症状
心不全になると、心臓が体に十分な血液を供給できなくなります。心不全の症状は軽症から重症まで多様であり、活動時や横になったときの息切れ、速いまたは不規則な心拍、運動能力の低下、改善しない咳または血の混ざった咳、吐き気や食欲不振、胸の痛みなどが現れます。
心臓はポンプの役割を担い、全身に血液を送り酸素と栄養素を伝えます。様々な心臓疾患によって心臓の固有機能が悪化し、全身に十分な血流を送ることができない状態を心不全といい、このような状態が持続すると、しばしば血液が逆流し、体液が肺に蓄積し、息切れを引き起こすことがあります。
心不全になると、心臓が体に十分な血液を供給できなくなります。心不全の症状は軽症から重症まで多様であり、活動時や横になったときの息切れ、速いまたは不規則な心拍、運動能力の低下、改善しない咳または血の混ざった咳、吐き気や食欲不振、胸の痛みなどが現れます。
心不全は、機能が低下した心臓によって引き起こされますが、一般的な原因には冠動脈疾患、高血圧、心房細動などがあります。
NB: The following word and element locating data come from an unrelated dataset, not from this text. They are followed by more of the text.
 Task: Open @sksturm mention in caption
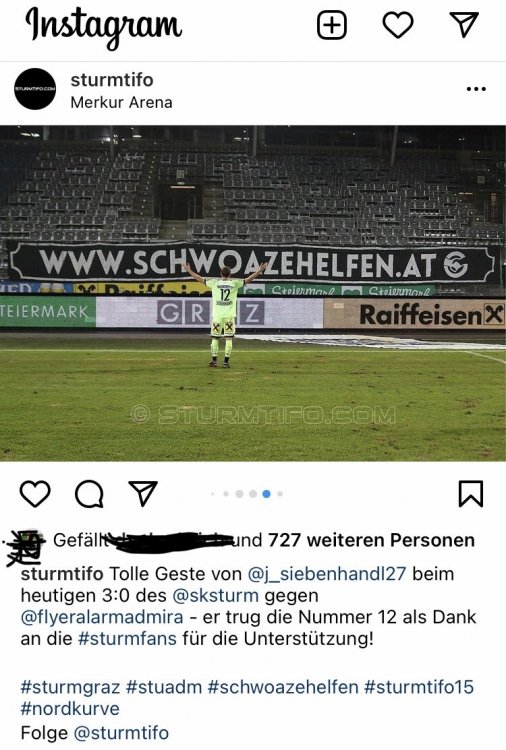tap(215, 596)
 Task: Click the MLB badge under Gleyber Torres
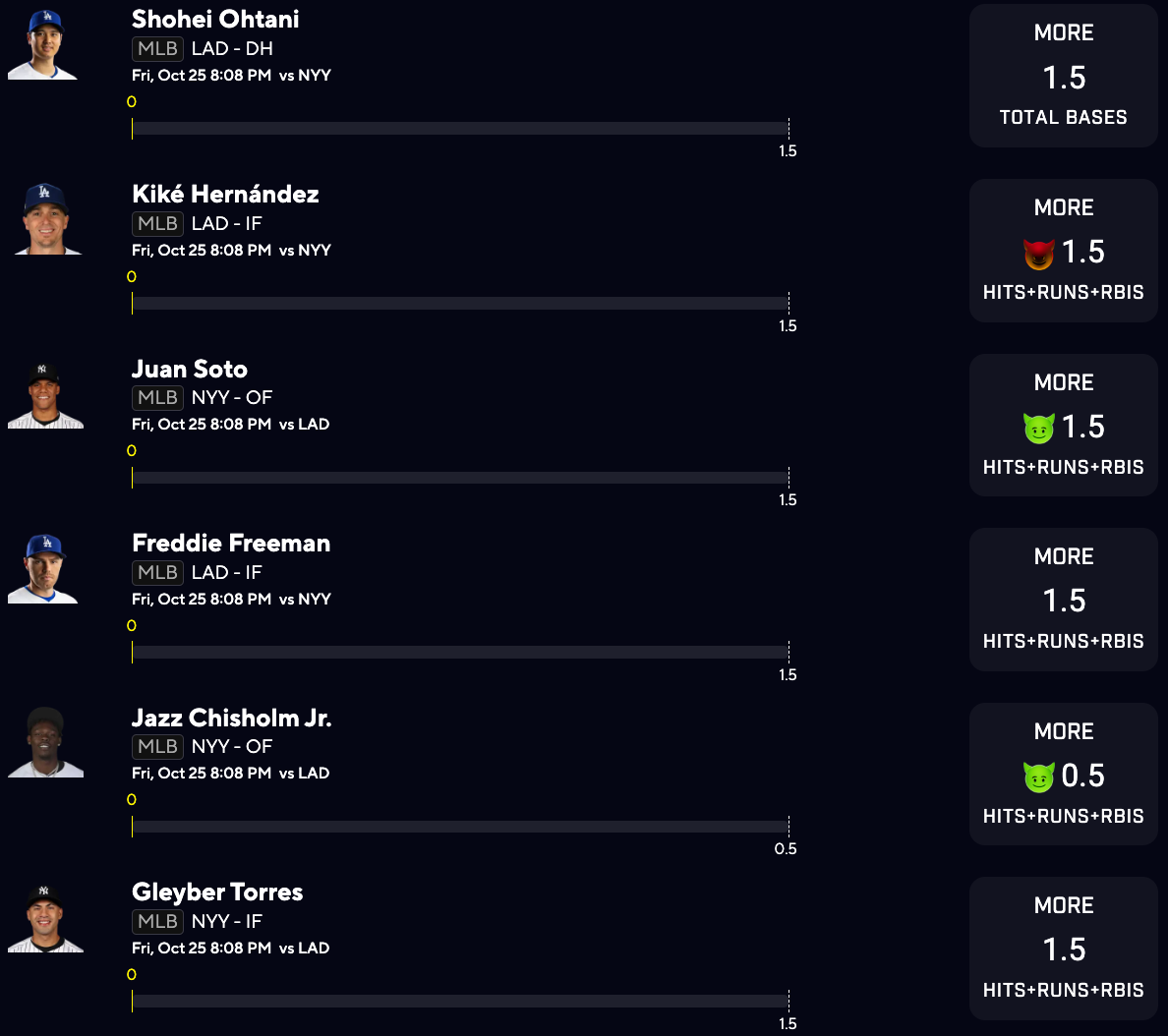click(157, 921)
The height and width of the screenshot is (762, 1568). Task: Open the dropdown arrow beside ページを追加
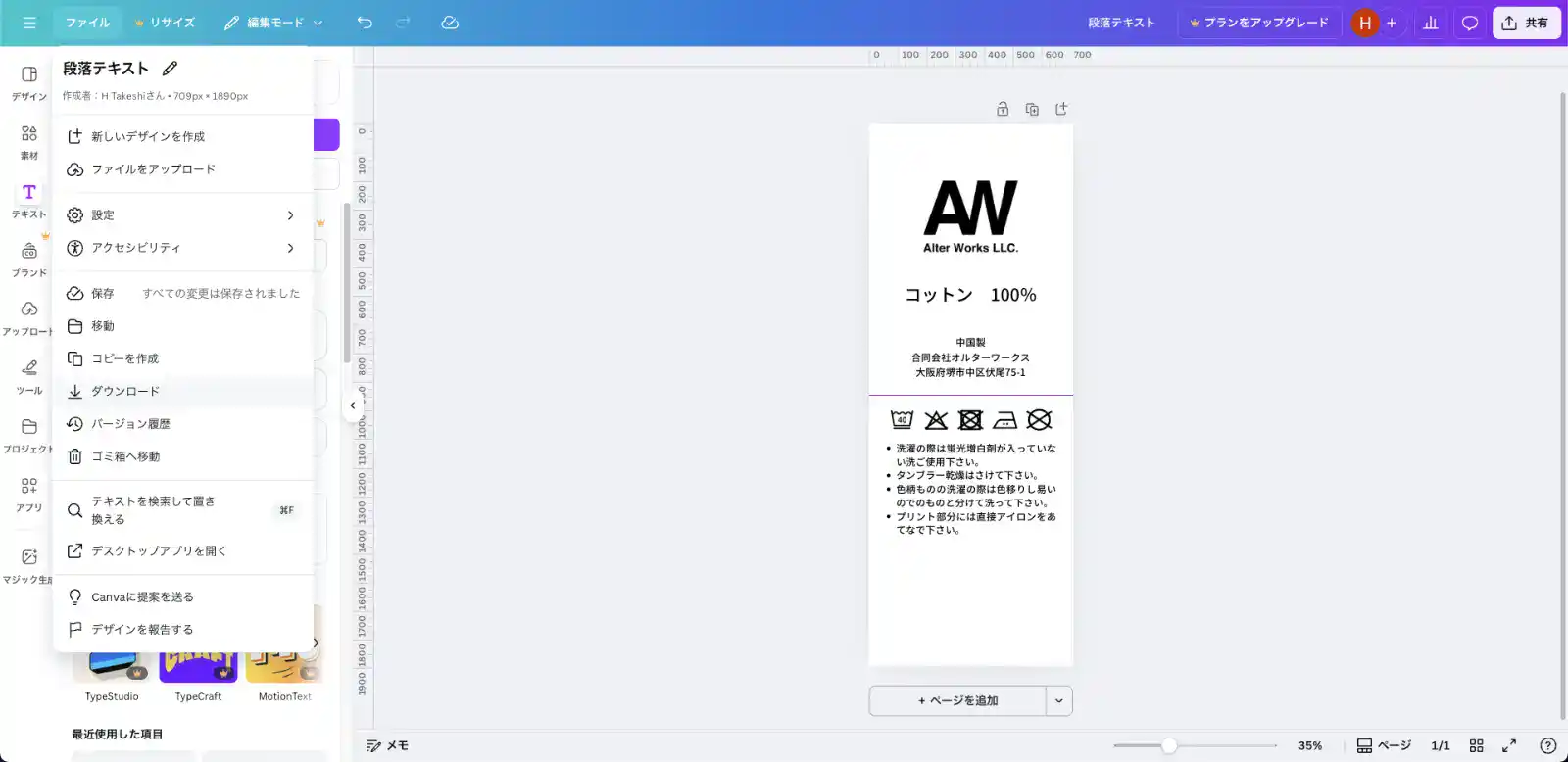click(x=1058, y=701)
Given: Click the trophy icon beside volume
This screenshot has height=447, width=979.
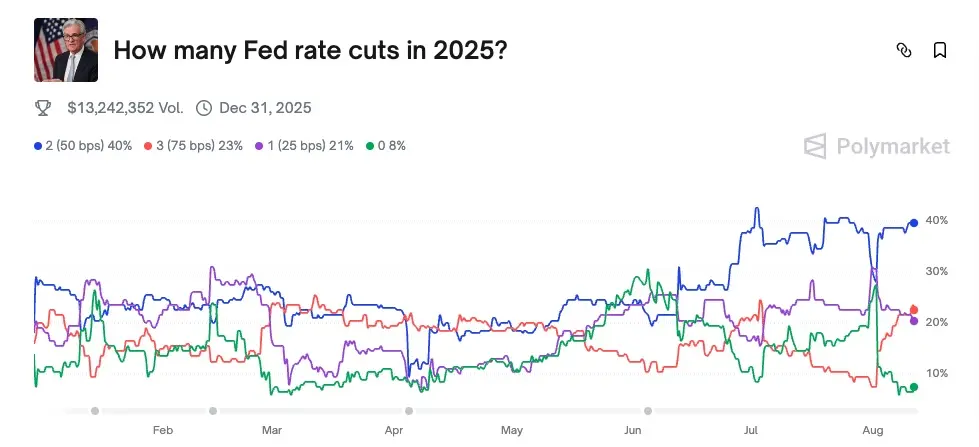Looking at the screenshot, I should pos(43,107).
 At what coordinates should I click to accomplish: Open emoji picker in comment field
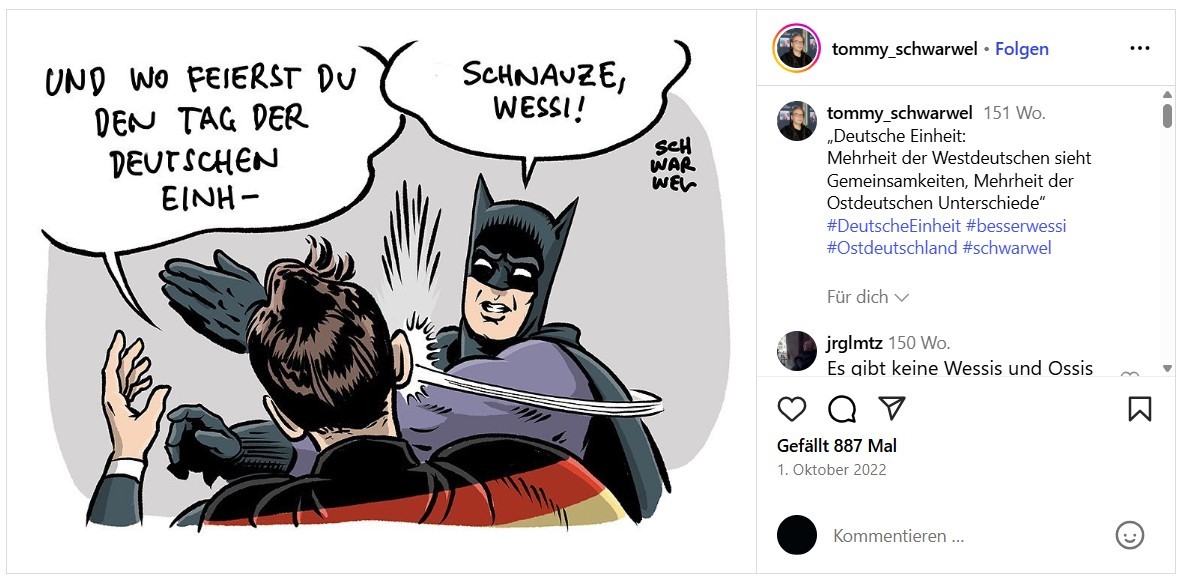click(x=1129, y=535)
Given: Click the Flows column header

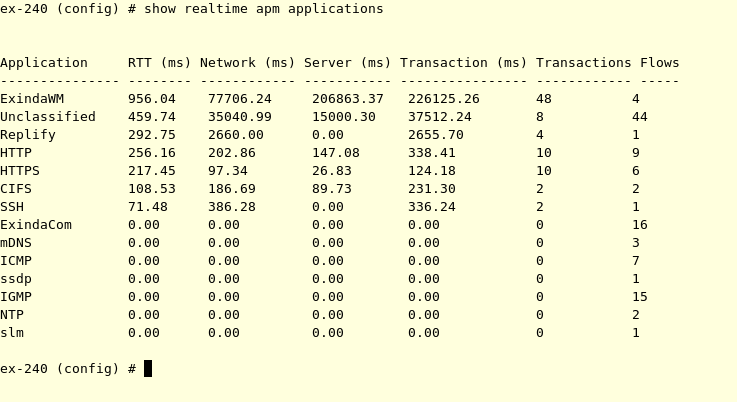Looking at the screenshot, I should [659, 63].
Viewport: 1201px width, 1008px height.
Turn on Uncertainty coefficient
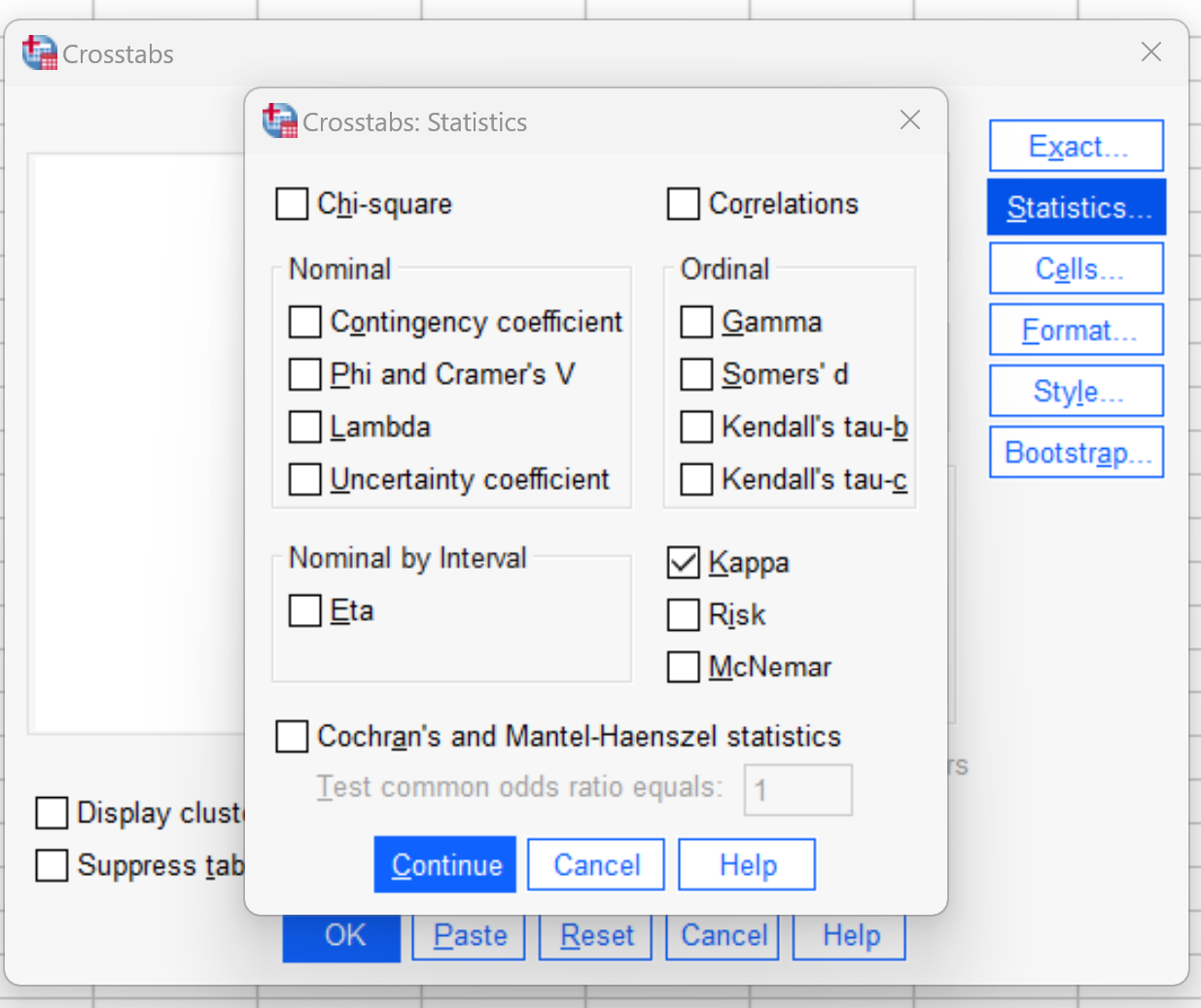[x=305, y=479]
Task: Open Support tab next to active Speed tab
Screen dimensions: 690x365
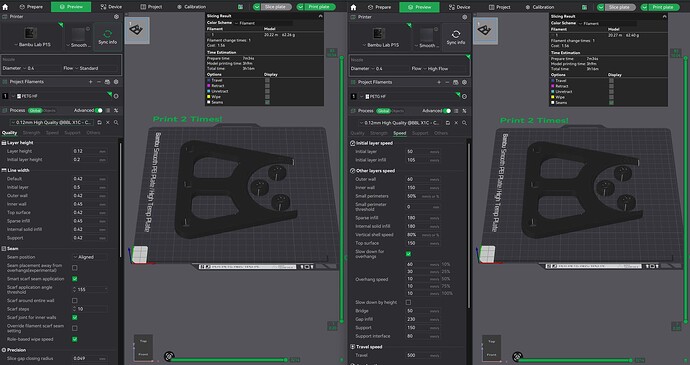Action: 420,133
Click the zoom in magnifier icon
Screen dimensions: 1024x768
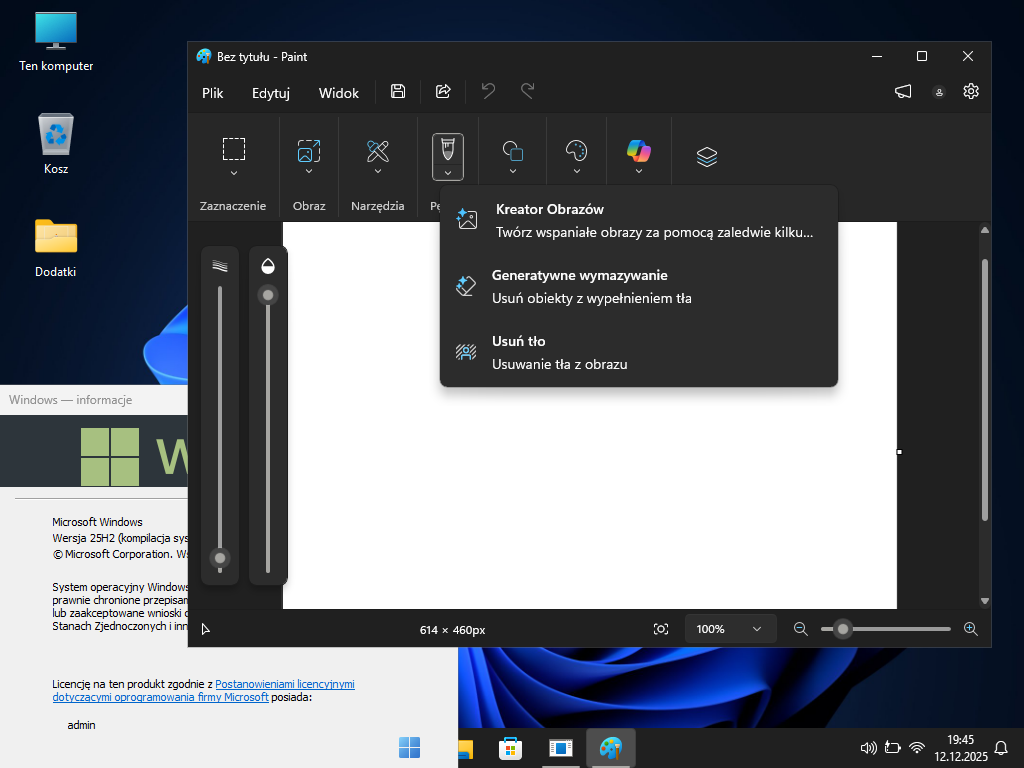coord(970,629)
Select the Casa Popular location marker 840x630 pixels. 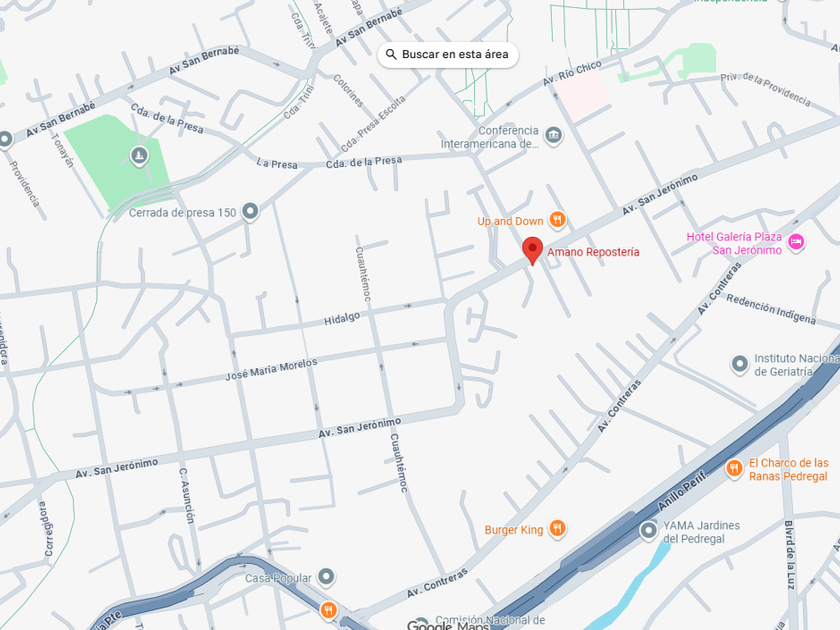326,577
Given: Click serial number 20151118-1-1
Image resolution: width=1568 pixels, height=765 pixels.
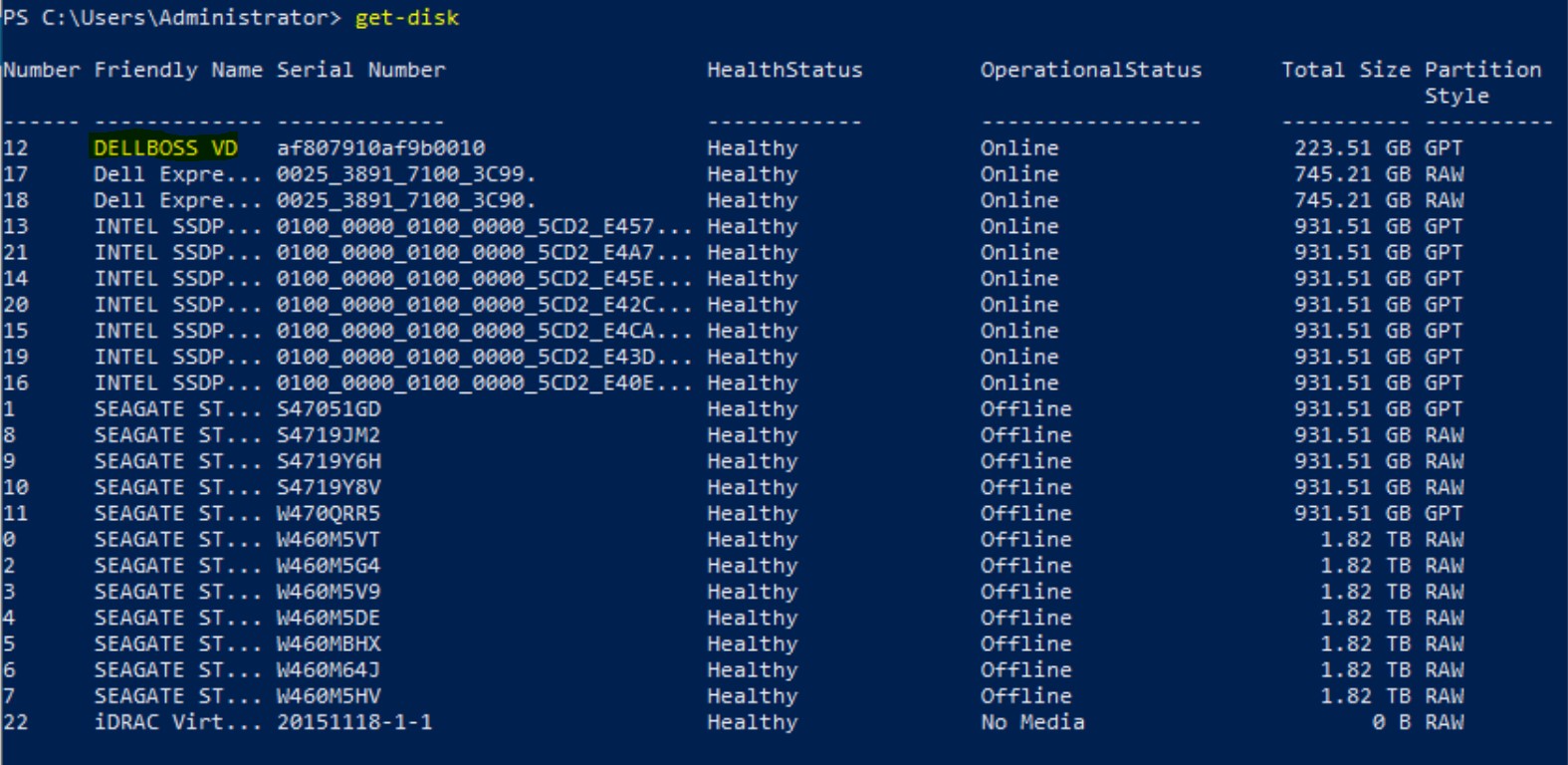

心臓の筋肉は、特定の感染症、飲み過ぎ、違法薬物の使用、およびいくつかの化学療法薬によって悪影響を受けることが分かっています。また、特定の疾患でもリスクが高くなることが分かっており、例えば肥満の人は心不全の発症のリスクが高いとされています。他にも、遺伝的要因の影響も指摘されています。
心不全を診断するために、患者に高血圧、冠動脈疾患または糖尿病などの心不全の危険因子があるかを優先的に確認します。そして心不全起因で、心臓や血管で作りだされた特定のタンパク質を探すための検査を行います。検査としては、血液検査、胸部X線、心電図検査や心臓超音波検査などがあり、それらの検査によって心拍数や心臓の異常の有無を確認します。また、心不全の経過や重症度に応じてNYHA I~Ⅳまでの段階に区分します。
心不全の治療は原因によって異なります。食事療法・運動療法から、薬物治療、外科治療まで症状に応じた治療を組み合わせて実施します。食事・運動療法などの生活習慣改善には、毎日の規則的な運動や、禁煙、節酒が含まれています。薬物治療には、血管を拡張させるアンジオテンシン変換酵素(ACE)阻害剤、利尿剤などの薬剤が選択されます。外科治療としては、心臓カテーテル治療、心臓ペースメーカや心臓再同期療法(CRT)といったデバイス植込み術や、弁置換術や左室形成術、補助人工心臓等の手術が検討されます。
さまざまな心血管疾患が原因になるため、これらを引き起こす可能性のある喫煙、飲酒、高脂肪の食事を制限します。その他、定期的な運動、ストレス管理、低塩食などの正しい食事・生活習慣維持が重要です。高血圧などの診断がついている場合は、適切な降圧薬の服用による血圧の調節が大切です。